Is it any wonder why priests who give themselves over generously to hearing confessions continue to do so time and time again? They know that they will be exhausted, but there is no place more life giving than in more perfectly uniting themselves to the Crucified Lord.

I pray that tonight many young men and women will come to the Wood of the Cross. I also pray that Catholics everywhere will come to confession during this Holy Week and receive the Mercy of God. Jesus died for sins. We are not beyond His Mercy. We are not beyond His Grace. I know that sometimes people feel as though it is too late or they say, "I know eventually I will have to go." Don't put it off. He wants to forgive you NOW. He wants to free you NOW.  

The Wood of the Cross was soaked and stained in the Blood of Christ. Every confessional is hewn from the Wood of the Cross. Every confessional is soaked and stained in the Blood of Christ. There is no sin that cannot be washed away by touching it to the Wood of the Cross. Come, receive forgiveness. 

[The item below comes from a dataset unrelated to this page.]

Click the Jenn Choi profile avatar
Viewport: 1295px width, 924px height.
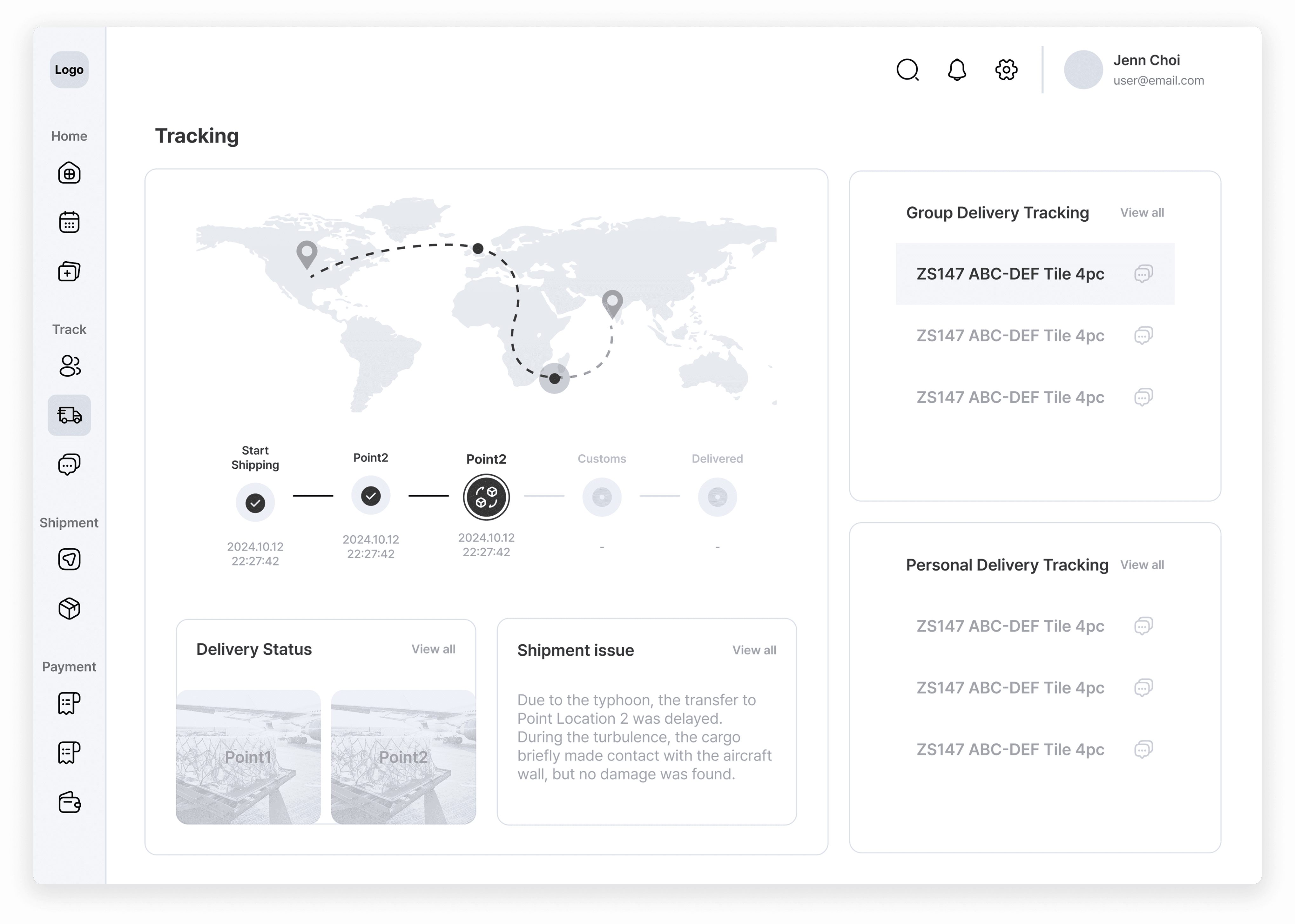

  1. Don't have a problem with confession but never liked that black box. Where and when did the western church come up with that? I'm a Byzantine Catholic so we don't do that. Never have at least in the 'old countries'. I understand that here in the U.S. in the early days the priests were cowed into installing them by the Roman Bishops. It took years before we got our own Bishop and once we did out they went! Our practice is to go forward to the Iconostasis (Icon Screen), kneel before the Image of Christ, Father places his stole over our head and shoulders and we make our confessions. Thinking about it, one could say that the Iconostasis is a part of Christ's cross as it is made of wood. Also, in the Anglican/Episcopal form of kneeling at the Alter Rail with priest laying hand and stole on the penitents head serves the same symbolic thing. Not sure what they do in the new Anglican Ordinariate practice, perhaps both. Thanks for your article and your blog. You were mentioned on a news post on the Saint Gregory the Great (Anglican Ordinariate) webpage.

    1. The Ordinariate in all likelihood follows Roman practice.

      Confessionals were installed to ensure anonymous confessions, at least from the perspective of the penitent and priest. They also were installed to prevent scandal and impropriety. The Protestants often slandered priests by accusing them of sexual acts during confession. Keeping a wall between priest and penitent would have staved off some of the abuse in the last several decades.